There are many oak tree species that live well over 200 years. These long-living, broad-leaved trees are a commanding landscape presence that are ideal for providing shade and habitat for wildlife. Oak trees are also a source for wood and lumber. Oak wood is extremely durable and tough and has interesting grain swirls to admire. Oak trees are also very large and can withstand nature's elements, like high winds and extreme cold. Their fall color is striking and lights up the landscape every year.
Columnar English Oak
Columnar English oak is deciduous and prefers full sun. Its narrow form is columnar in shape, hence the name columnar English oak. This slow growing oak tree prefers well-drained soils and open areas. It grows up to a commanding 60 feet high and 15 feet wide. The dark green leaves have a bluish tint and grow up to 5 inches long. The leaves retain their green color into the winter, making for a bright burst of color to the landscape. The USDA hardiness zone is 5 to 8.

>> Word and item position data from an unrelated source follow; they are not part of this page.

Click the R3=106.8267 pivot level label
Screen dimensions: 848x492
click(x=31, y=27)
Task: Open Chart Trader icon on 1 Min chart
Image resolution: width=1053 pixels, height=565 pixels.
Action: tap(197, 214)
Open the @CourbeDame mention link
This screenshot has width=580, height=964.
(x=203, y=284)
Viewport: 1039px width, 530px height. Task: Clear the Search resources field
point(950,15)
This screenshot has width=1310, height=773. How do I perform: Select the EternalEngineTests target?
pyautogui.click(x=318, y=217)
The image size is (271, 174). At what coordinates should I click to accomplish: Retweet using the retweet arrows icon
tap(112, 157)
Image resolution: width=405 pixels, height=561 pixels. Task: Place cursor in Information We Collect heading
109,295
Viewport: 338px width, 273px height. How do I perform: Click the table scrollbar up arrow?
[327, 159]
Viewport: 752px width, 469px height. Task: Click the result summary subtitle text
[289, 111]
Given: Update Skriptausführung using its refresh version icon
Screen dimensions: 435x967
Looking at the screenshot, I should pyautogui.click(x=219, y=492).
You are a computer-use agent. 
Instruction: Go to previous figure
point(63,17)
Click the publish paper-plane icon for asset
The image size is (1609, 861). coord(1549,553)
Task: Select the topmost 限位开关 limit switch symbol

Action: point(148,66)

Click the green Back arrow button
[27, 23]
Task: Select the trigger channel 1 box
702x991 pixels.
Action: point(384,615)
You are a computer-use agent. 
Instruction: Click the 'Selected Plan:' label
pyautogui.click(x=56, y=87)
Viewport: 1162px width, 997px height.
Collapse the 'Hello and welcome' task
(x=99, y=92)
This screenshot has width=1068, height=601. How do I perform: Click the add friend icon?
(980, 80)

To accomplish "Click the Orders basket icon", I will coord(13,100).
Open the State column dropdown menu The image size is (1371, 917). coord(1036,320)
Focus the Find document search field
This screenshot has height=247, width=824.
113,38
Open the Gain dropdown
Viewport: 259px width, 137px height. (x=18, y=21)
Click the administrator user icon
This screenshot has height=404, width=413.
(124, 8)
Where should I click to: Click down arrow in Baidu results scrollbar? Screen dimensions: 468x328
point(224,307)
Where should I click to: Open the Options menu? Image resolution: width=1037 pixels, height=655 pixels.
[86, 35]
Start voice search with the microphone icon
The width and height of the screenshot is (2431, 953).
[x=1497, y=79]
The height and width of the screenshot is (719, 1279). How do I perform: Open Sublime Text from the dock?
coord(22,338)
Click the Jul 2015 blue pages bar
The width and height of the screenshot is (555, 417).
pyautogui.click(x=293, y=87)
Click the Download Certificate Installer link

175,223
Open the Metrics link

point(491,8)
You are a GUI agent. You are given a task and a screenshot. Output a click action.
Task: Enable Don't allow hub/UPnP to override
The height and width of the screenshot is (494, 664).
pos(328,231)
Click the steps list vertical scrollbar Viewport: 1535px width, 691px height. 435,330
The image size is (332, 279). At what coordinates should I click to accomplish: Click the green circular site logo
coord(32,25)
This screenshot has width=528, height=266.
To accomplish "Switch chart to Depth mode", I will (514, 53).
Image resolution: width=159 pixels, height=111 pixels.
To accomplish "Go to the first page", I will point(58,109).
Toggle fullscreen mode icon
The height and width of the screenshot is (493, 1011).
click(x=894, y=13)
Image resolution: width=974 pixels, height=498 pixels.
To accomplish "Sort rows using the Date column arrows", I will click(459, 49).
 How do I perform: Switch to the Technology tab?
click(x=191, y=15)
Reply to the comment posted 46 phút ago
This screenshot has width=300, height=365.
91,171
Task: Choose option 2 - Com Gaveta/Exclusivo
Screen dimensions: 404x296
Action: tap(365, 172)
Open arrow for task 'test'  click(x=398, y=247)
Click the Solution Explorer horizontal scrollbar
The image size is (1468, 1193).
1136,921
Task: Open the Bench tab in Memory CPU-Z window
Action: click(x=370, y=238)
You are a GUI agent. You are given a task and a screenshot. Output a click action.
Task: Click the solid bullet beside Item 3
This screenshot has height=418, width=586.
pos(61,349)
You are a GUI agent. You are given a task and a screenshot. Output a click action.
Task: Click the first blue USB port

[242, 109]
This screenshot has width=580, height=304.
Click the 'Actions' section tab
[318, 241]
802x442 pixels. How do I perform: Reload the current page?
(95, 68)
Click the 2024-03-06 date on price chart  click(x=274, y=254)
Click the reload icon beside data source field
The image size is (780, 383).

The chestnut oak is a deciduous tree with a moderate to rapid growth rate. Its rounded, dense shape is irregular in form. Chestnut oaks prefer full sun and a wide range of soils, including dry soils. This hardy grower reaches a staggering 70 feet in height and has yellow-green leaves. The leaves range from 4 to 6 inches long and in the fall turn an orange-yellow, making for a fiery landscape. Chestnut oak also has a sweet tasting acorn that grow just over 1 inch wide. They are dark brown in color and attract wildlife. The USDA hardiness zone is 4 to 8.
The pin oak tree is a rapidly growing deciduous tree that requires full sun. Its pyramidal shape is dense and the branches are pendulous in shape. The pin oak tree grows up to 80 feet tall and 50 feet wide, making for a striking oak tree. The leaves have deeply cut lobes and are 3 to 6 inches long. Beginning in the fall, the leaves change to a deep bronze color. Younger pin oak trees hold onto their leaves throughout the winter, unlike mature pin oak trees. These hardy growers are also easy to transplant. They prefer a range of soil types, including wet, moist soils. The USDA hardiness zone is 4 to 8.